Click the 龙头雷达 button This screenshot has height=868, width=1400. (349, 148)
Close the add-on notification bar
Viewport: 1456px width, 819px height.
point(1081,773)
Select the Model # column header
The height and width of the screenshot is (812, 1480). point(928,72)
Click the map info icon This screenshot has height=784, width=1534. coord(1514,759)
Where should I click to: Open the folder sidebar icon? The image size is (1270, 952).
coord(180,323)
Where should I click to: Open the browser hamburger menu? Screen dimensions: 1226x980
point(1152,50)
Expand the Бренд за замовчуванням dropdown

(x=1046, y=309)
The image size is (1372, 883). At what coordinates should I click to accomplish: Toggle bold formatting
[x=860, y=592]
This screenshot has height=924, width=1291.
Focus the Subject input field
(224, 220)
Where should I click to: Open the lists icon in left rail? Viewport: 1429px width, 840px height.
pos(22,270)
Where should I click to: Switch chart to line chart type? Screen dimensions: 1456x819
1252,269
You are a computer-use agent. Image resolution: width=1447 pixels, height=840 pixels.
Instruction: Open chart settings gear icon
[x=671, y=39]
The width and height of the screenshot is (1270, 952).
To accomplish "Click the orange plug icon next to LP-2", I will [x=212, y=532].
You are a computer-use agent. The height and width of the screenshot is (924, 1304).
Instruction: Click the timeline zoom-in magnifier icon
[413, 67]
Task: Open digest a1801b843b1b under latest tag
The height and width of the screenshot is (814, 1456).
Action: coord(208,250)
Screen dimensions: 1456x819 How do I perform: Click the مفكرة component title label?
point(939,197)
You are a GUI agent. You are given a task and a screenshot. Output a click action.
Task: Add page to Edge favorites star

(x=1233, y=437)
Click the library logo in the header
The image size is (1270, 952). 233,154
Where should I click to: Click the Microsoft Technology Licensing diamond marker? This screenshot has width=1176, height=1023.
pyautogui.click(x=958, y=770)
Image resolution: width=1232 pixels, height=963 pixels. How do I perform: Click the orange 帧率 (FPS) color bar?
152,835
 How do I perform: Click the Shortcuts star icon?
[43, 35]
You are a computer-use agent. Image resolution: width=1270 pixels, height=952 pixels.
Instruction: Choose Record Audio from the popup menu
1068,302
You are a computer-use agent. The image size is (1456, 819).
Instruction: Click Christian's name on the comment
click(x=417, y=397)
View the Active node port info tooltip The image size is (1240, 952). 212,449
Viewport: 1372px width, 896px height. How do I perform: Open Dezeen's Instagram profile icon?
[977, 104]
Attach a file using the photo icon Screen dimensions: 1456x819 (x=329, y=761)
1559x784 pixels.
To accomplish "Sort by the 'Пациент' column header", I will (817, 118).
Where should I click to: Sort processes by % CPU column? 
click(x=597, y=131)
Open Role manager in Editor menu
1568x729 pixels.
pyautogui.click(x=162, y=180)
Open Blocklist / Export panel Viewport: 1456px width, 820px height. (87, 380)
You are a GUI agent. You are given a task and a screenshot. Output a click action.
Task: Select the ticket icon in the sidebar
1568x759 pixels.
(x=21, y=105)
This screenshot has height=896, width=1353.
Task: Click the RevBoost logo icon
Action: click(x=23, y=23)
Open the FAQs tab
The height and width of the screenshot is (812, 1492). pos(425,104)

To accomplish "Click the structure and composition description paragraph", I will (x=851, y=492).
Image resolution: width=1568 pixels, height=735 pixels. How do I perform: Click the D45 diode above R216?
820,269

## Problem statement
Retype exactly the line with "Task: Select the ticket icon in the sidebar" and each line after it until the records end, and include no other line.

## Result of this exercise
Task: Select the ticket icon in the sidebar
1568x759 pixels.
(x=21, y=105)
This screenshot has height=896, width=1353.
Task: Click the RevBoost logo icon
Action: click(x=23, y=23)
Open the FAQs tab
The height and width of the screenshot is (812, 1492). pos(425,104)

To accomplish "Click the structure and composition description paragraph", I will (x=851, y=492).
Image resolution: width=1568 pixels, height=735 pixels. How do I perform: Click the D45 diode above R216?
820,269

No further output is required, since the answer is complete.